A hydrogen train manufactured by Alstom, on September 16, 2018 in Bremervoerde, Germany (AFP/Patrik STOLLARZ)
No more diesel locomotives: Germany on Wednesday inaugurated the world’s first rail line to run entirely on hydrogen, a major step forward for rail decarbonisation, despite supply challenges posed by this innovative technology.
The fleet of fourteen trains, supplied by the French group Alstom to the region of Lower Saxony (North), now runs the hundred kilometers of the line linking the cities of Cuxhaven, Bremerhaven, Bremervörde and Buxtehude, not far from Hamburg.
“We are very proud to be able to bring this technology to commercial exploitation, as part of a world first,” Alstom CEO Henri Poupart-Lafarge said on Wednesday.
Designed in France, in Tarbes (southwest), and assembled in Salzgitter (centre) in Germany, Alstom’s hydrogen trains, named Coradia iLint, are pioneers in the field.
This technology is the preferred way to reduce CO2 emissions and replace diesel, which still powers 20% of train travel in Germany.
The new fleet, which has cost “93 million euros”, will avoid generating “4,400 tons of CO2 each year”, according to LNVG, the regional network operator.
– Orders –
Testing a hydrogen train made by Alstom, in Bremervoerde, Germany, on September 16, 2018 (AFP/Patrik STOLLARZ)

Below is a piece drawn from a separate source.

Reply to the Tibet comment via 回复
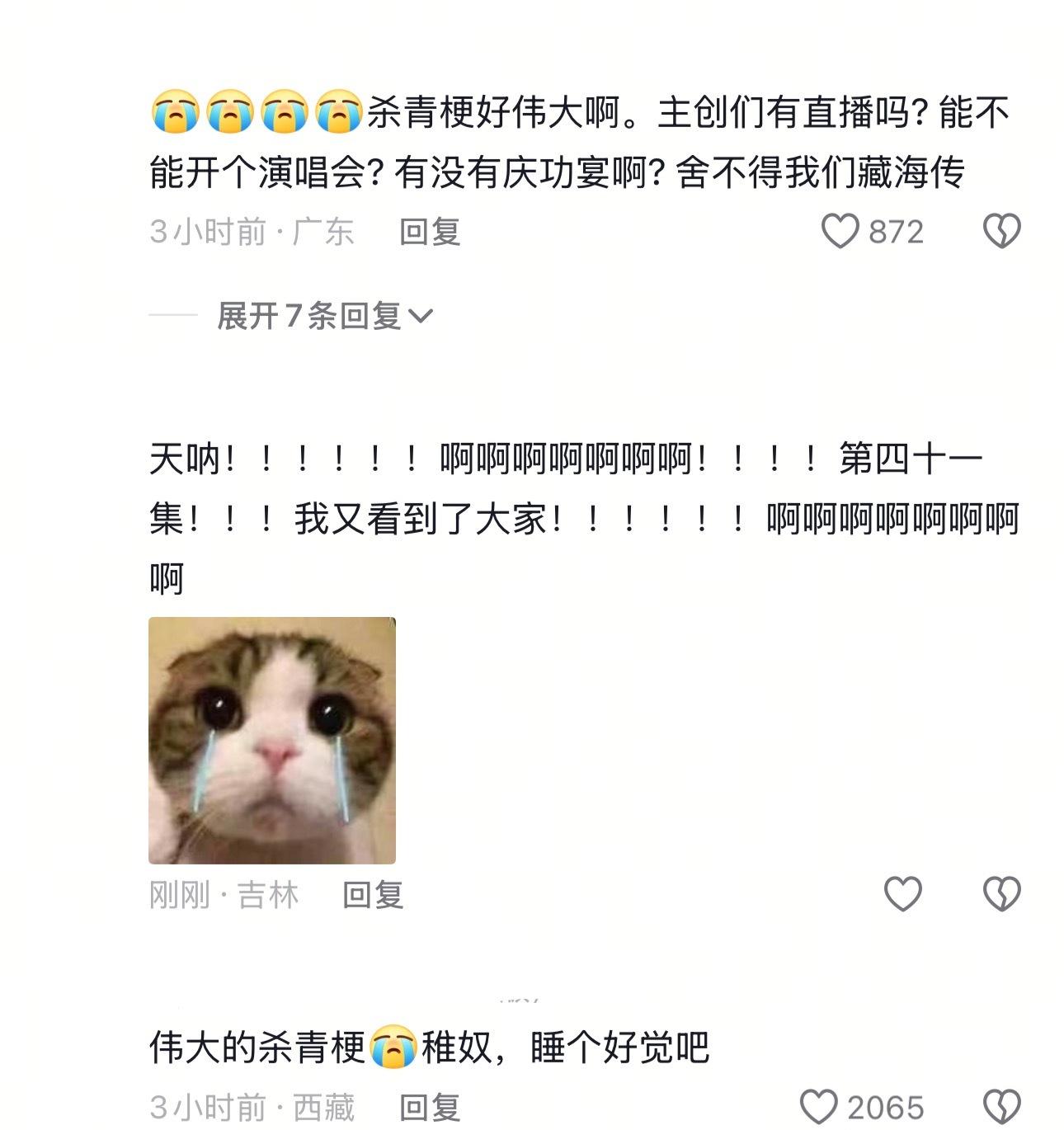1064x1130 pixels. [430, 1108]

Since 2018, commercial tests have been carried out on this line with the regular circulation of two hydrogen trains.
Other rail links will follow: Alstom has signed four contracts for several dozen trains, in Germany, France and Italy, and does not see demand weakening.

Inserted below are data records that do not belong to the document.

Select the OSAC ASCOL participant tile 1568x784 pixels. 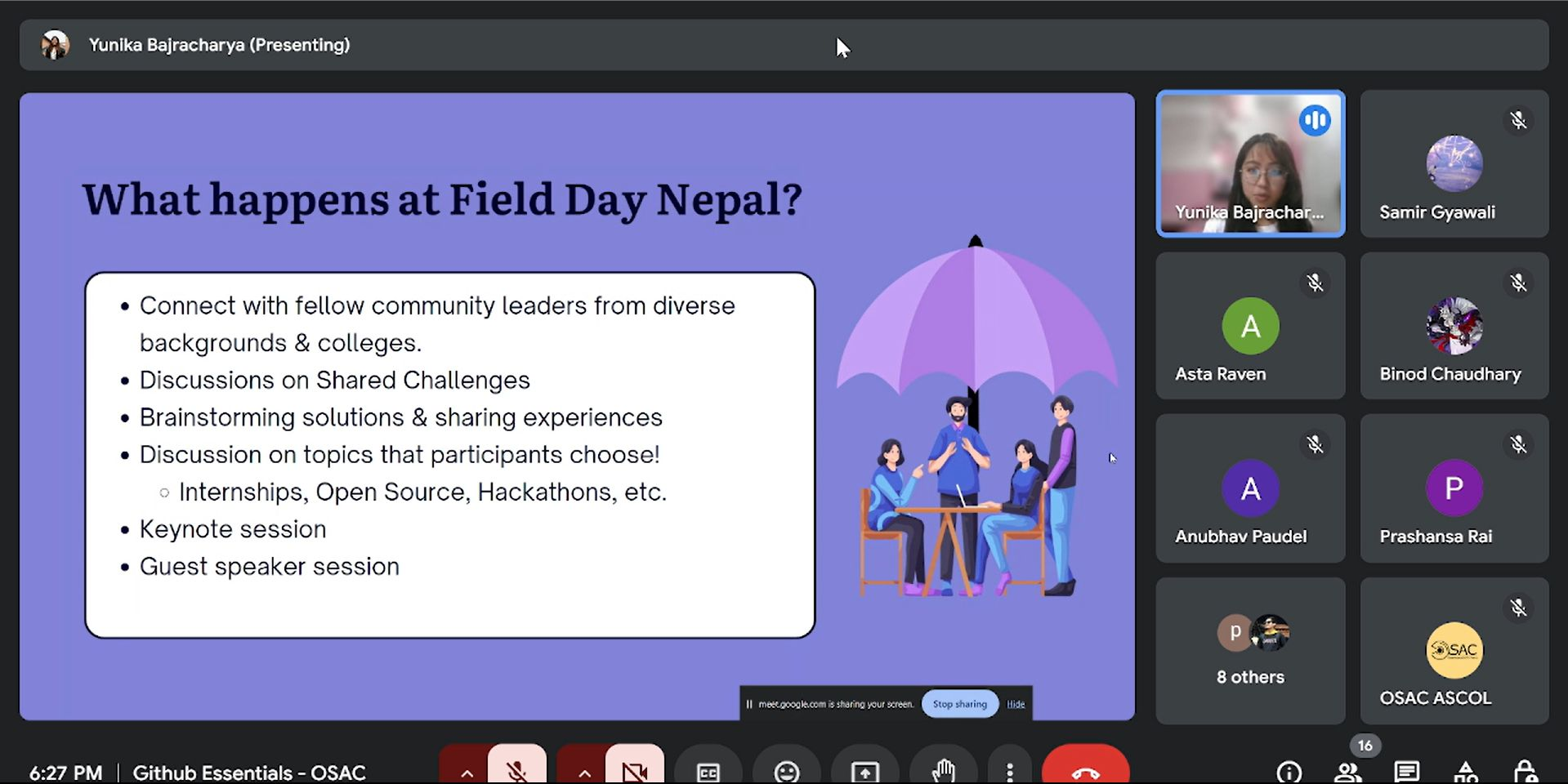click(1454, 650)
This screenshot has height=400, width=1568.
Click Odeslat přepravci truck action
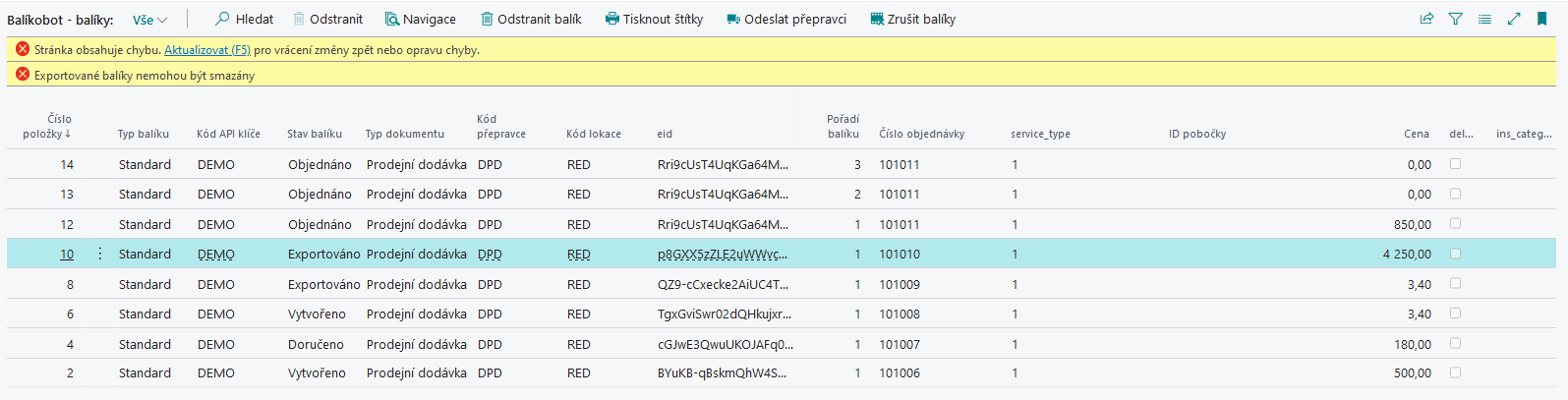785,19
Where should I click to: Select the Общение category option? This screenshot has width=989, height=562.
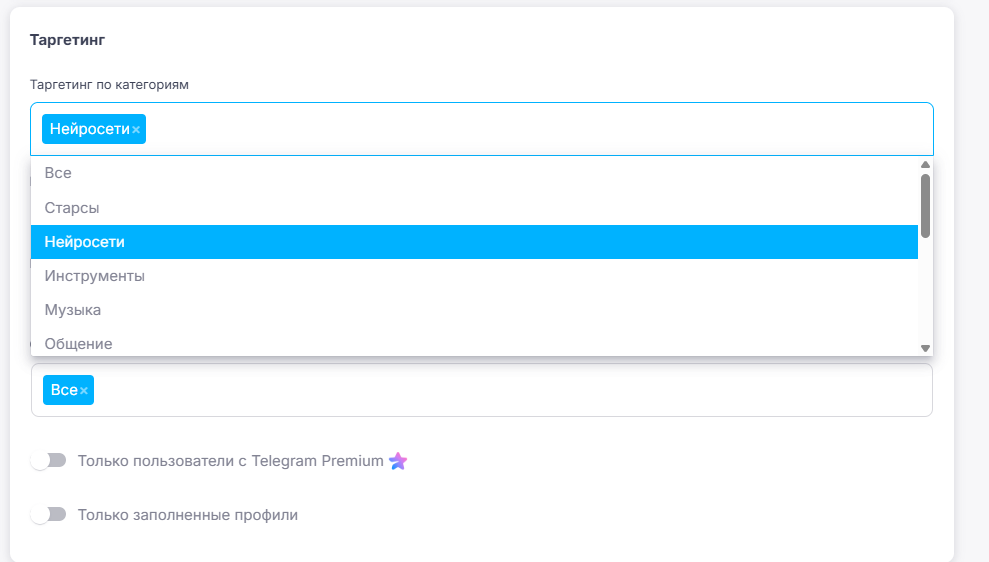(x=78, y=344)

In Germany alone, “between 2,500 and 3,000 diesel trains could be replaced by hydrogen,” Stefan Schrank, project manager at Alstom, told AFP.

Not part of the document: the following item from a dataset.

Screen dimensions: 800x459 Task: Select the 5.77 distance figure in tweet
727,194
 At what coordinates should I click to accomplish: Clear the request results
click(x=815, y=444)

“By 2035, around 15 to 20% of the European regional market could run on hydrogen,” Alexandre Charpentier, railway expert at Roland Berger, confirms to AFP.
Hydrogen trains are particularly relevant for small regional lines, where the cost of a transition to electricity is too high compared to the profitability of the link.
They mix the hydrogen on board with the oxygen present in the ambient air, thanks to a fuel cell installed on the roof. This produces the electricity needed to pull the train.
Currently, around one in two regional trains in Europe runs on diesel.
Alstom’s competitors have also entered the race. Germany’s Siemens unveiled a prototype train with Deutsche Bahn last May, with a view to commissioning from 2024.
But, despite these attractive prospects, “there are real barriers,” says the expert.
Because trains are not the only ones thirsty for hydrogen. The entire transport sector, road or air, but also heavy industry, in particular the steel and chemical industries, rely on this technology to reduce their CO2 emissions.
– Resource still scarce –
An Alstom-designed hydrogen train undergoes tests in Bremervoerde, Germany, on September 16, 2018 (AFP/Patrik STOLLARZ)
Although Germany announced in 2020 an ambitious plan of seven billion euros to become a leader in hydrogen technologies in a decade, infrastructures are still lacking in the country -as in all of Europe- either for production or transport, and require colossal investments. .
“That’s why we don’t see a 100% replacement of diesel trains with hydrogen,” according to Charpentier.
Furthermore, hydrogen is not necessarily carbon-free: only “green hydrogen”, produced with renewable energies, is considered sustainable by experts.
There are other manufacturing methods, much more common, but which emit greenhouse gases because they are made from fossil fuels.
Proof that the resource is missing: the Lower Saxony line should initially use hydrogen as a by-product of certain industries, such as chemicals.
According to the French research institute IFP, specialized in energy issues, hydrogen currently “derives 95% from the transformation of fossil fuels, almost half of which from natural gas.”
However, Europe is already facing tensions over its supply of Russian natural gas, in the context of a standoff with Moscow over the war in Ukraine.
“Political decisions will have to prioritize which sector hydrogen production will or will not go to,” Charpentier said.
Germany will also have to buy the resource from abroad to meet its needs. Berlin signed a deal with Toronto on Tuesday to massively import Canadian-produced renewable hydrogen from 2025.